There’s an excellent article by Jill Segger under the above title in Ekklesia. I offer this sample and recommend the rest:
During my adult life, there has been virtually no national moral conversation about progressive taxation. Progressive people have permitted their approach to be dictated entirely by the ideological Right. In default of a socially responsible voice making the case for income tax, it is now almost universally perceived as a burden to be avoided or evaded. Many libertarians delight in presenting it as something approaching an insult to personal liberty. An increasingly consumerist and individualist culture which tends towards indignation at anything it finds personally inconvenient, provides a receptive audience.
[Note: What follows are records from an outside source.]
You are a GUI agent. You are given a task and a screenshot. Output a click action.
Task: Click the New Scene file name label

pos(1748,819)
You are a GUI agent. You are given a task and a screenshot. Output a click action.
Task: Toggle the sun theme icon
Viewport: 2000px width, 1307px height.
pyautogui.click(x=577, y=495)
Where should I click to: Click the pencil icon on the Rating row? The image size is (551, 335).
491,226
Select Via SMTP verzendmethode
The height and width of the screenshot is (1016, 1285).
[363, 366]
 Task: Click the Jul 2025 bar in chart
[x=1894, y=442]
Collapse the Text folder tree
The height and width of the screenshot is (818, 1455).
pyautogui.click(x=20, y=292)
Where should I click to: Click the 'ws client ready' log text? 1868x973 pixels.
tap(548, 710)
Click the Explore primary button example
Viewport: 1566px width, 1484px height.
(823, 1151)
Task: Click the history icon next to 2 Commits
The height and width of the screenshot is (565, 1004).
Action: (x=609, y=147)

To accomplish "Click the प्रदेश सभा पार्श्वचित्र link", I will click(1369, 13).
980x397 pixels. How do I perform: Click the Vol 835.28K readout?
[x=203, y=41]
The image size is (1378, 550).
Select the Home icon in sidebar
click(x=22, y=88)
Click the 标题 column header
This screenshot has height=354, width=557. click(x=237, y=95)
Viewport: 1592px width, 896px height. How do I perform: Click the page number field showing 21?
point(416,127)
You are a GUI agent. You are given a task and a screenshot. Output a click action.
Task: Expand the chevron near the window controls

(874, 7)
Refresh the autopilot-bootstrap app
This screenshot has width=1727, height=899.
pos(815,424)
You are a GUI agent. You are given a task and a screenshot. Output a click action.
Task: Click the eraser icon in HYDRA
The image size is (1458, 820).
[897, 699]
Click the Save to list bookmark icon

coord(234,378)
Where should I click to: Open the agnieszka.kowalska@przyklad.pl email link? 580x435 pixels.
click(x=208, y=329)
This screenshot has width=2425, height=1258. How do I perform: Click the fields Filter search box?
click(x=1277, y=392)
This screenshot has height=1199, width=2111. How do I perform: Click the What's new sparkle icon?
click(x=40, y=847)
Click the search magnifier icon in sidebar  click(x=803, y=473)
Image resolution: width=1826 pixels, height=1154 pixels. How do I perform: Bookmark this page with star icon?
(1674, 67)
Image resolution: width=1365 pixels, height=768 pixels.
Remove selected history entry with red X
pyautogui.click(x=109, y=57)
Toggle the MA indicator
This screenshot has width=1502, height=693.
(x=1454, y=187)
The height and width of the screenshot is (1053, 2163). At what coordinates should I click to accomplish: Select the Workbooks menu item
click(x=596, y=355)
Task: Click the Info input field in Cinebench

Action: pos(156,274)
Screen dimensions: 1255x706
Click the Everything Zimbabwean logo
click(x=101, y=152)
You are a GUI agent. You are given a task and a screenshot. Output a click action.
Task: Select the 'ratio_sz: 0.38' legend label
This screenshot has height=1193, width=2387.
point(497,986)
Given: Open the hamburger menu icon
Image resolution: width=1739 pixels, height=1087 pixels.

Because Labour has lacked the moral courage to challenge such a distorted and solipsistic view, it has always been on the back foot in responding to the Tory policy of tax cutting. Instead of presenting an unashamedly different and ethical approach to the funding of the services of a civilised democracy, it has squirmed and equivocated to its own detriment and, worse, to that of the moral vision of successive generations of tax payers. There are now two post-war generations who no longer understand income tax as being the subscription fee to the decent society.
As the author concludes:
Osborne has said “ I did not come into politics to raise taxes. I came into politics to do the best for the country”. That he depicts these as mutually exclusive indicates the moral impoverishment of our politics.